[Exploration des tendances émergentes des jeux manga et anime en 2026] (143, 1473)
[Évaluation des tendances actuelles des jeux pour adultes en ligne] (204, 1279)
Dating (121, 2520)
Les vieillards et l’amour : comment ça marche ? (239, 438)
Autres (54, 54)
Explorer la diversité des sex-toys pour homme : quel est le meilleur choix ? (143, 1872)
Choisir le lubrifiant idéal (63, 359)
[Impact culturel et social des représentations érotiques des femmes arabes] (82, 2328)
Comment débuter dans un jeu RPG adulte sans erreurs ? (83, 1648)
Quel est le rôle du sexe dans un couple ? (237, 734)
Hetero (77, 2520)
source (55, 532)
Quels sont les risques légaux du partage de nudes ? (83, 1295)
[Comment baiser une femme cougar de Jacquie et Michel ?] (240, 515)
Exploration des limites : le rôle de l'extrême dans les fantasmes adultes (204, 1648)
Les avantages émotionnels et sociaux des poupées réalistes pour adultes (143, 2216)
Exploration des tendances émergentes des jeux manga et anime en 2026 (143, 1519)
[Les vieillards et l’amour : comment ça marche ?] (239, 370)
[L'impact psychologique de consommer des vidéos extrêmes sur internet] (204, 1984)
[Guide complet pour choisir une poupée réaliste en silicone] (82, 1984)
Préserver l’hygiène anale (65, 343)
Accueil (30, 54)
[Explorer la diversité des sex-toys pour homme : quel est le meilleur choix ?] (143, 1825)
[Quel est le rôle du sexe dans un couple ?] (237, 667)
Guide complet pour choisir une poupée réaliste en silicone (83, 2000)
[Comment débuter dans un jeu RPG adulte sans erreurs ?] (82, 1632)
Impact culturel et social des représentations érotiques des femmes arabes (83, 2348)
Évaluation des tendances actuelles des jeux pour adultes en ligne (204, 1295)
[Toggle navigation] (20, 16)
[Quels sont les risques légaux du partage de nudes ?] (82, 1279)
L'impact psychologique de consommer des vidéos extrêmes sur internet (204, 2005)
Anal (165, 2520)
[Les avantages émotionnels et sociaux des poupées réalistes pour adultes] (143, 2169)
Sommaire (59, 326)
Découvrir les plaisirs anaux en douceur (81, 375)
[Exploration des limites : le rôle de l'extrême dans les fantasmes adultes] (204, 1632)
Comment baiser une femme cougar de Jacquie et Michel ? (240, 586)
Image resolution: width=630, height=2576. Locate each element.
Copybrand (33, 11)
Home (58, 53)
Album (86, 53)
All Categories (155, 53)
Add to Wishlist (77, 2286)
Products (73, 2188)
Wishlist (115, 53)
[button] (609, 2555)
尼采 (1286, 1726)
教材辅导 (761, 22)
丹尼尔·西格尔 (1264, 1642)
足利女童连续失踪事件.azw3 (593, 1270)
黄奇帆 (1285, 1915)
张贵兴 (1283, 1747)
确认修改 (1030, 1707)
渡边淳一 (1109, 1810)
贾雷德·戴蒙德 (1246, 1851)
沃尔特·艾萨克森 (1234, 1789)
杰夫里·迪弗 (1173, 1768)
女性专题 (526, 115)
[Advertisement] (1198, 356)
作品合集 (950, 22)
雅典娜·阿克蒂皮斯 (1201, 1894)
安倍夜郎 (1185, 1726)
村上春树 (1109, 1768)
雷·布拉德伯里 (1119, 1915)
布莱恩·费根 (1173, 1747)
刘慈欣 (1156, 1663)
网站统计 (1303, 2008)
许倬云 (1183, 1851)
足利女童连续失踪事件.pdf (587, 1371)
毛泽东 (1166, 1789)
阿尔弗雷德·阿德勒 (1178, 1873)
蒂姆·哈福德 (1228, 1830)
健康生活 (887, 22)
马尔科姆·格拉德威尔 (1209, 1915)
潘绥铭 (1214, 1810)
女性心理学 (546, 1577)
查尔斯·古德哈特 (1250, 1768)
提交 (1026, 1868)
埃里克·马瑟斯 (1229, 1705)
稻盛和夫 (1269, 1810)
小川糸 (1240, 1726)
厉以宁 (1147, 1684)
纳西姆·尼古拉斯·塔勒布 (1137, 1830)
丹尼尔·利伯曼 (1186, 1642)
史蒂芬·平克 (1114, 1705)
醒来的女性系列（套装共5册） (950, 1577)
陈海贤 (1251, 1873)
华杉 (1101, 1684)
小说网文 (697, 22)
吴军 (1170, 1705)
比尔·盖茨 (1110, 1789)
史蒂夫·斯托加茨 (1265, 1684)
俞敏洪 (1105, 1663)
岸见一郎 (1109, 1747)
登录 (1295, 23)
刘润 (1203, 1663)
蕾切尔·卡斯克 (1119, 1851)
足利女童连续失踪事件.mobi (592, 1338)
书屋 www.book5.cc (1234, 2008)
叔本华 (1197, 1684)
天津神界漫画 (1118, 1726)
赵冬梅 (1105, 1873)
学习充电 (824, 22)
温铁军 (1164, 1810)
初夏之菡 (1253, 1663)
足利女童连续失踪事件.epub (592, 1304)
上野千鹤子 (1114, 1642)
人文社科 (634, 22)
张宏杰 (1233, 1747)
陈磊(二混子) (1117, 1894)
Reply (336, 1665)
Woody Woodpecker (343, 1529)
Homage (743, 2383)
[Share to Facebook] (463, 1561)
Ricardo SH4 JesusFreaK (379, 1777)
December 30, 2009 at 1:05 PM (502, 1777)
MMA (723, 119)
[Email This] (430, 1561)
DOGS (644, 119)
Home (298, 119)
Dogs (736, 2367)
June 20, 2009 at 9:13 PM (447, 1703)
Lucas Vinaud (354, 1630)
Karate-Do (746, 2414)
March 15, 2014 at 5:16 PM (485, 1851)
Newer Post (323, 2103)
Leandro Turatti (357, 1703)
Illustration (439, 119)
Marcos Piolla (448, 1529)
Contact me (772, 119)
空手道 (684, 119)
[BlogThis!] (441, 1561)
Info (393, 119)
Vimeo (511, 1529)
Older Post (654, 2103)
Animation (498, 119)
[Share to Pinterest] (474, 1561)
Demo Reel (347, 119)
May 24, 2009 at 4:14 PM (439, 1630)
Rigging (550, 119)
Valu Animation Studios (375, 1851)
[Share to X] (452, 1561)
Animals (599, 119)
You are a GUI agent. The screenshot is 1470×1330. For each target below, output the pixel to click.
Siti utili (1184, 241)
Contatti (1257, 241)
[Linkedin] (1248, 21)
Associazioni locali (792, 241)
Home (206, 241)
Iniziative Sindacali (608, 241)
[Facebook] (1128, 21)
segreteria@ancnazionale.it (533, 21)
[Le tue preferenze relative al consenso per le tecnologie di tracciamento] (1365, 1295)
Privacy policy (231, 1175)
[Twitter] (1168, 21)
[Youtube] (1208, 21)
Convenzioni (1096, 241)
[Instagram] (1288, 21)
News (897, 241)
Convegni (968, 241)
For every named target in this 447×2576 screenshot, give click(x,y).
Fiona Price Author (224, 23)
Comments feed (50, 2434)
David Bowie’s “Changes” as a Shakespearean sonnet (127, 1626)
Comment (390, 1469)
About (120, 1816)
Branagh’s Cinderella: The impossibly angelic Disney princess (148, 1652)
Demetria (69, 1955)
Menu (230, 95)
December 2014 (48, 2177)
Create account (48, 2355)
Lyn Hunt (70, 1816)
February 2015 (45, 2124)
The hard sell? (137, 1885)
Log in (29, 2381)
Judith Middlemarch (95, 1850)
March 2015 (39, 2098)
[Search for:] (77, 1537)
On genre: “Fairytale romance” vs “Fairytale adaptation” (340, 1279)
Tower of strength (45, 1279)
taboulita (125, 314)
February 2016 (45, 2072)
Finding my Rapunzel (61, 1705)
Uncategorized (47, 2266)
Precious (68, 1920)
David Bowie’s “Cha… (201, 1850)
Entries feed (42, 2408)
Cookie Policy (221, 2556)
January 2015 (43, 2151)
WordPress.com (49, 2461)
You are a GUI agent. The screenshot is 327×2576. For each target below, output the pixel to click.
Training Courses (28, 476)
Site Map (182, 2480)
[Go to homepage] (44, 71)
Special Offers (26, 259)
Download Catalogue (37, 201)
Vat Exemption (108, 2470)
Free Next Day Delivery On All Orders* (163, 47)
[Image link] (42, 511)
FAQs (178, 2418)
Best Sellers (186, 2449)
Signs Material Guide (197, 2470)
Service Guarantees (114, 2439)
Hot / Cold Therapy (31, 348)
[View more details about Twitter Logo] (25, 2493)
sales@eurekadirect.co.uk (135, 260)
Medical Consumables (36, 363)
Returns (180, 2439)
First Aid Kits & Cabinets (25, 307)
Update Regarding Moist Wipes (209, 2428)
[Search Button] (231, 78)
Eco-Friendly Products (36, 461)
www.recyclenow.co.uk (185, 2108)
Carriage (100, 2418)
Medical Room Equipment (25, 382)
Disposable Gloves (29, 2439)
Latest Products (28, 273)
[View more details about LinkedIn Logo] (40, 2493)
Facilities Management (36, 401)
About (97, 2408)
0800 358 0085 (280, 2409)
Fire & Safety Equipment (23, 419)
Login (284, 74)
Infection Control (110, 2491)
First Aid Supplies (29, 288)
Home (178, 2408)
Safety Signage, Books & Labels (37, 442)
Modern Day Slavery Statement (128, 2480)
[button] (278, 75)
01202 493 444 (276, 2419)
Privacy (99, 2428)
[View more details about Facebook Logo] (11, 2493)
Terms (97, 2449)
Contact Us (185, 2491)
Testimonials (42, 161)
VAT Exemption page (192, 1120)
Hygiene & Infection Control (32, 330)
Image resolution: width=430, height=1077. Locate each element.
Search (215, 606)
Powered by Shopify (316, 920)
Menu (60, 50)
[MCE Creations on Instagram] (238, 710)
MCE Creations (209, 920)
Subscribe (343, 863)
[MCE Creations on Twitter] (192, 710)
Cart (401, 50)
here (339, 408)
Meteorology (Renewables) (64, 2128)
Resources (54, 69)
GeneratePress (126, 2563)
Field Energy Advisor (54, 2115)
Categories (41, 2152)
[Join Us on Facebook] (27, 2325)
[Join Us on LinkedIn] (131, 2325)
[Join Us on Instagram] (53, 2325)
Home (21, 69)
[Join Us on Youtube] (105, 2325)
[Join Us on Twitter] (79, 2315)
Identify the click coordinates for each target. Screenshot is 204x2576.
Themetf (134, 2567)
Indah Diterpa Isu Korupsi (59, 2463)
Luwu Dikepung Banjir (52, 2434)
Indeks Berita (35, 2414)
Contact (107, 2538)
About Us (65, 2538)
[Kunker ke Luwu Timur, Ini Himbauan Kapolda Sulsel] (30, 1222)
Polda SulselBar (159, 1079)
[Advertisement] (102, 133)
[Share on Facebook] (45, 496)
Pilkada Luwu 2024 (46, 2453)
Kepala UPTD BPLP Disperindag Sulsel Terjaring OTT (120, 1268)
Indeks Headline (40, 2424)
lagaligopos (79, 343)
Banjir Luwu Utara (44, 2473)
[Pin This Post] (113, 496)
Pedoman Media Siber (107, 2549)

### The problem
There is a line with "史蒂夫·斯托加茨 (1265, 1684)" and a line with "温铁军 (1164, 1810)" above. Copy exactly those two lines and all lines between them, with nothing else.

### Result of the exercise
史蒂夫·斯托加茨 (1265, 1684)
俞敏洪 (1105, 1663)
岸见一郎 (1109, 1747)
登录 (1295, 23)
刘润 (1203, 1663)
蕾切尔·卡斯克 (1119, 1851)
足利女童连续失踪事件.mobi (592, 1338)
书屋 www.book5.cc (1234, 2008)
叔本华 (1197, 1684)
天津神界漫画 (1118, 1726)
赵冬梅 (1105, 1873)
学习充电 (824, 22)
温铁军 (1164, 1810)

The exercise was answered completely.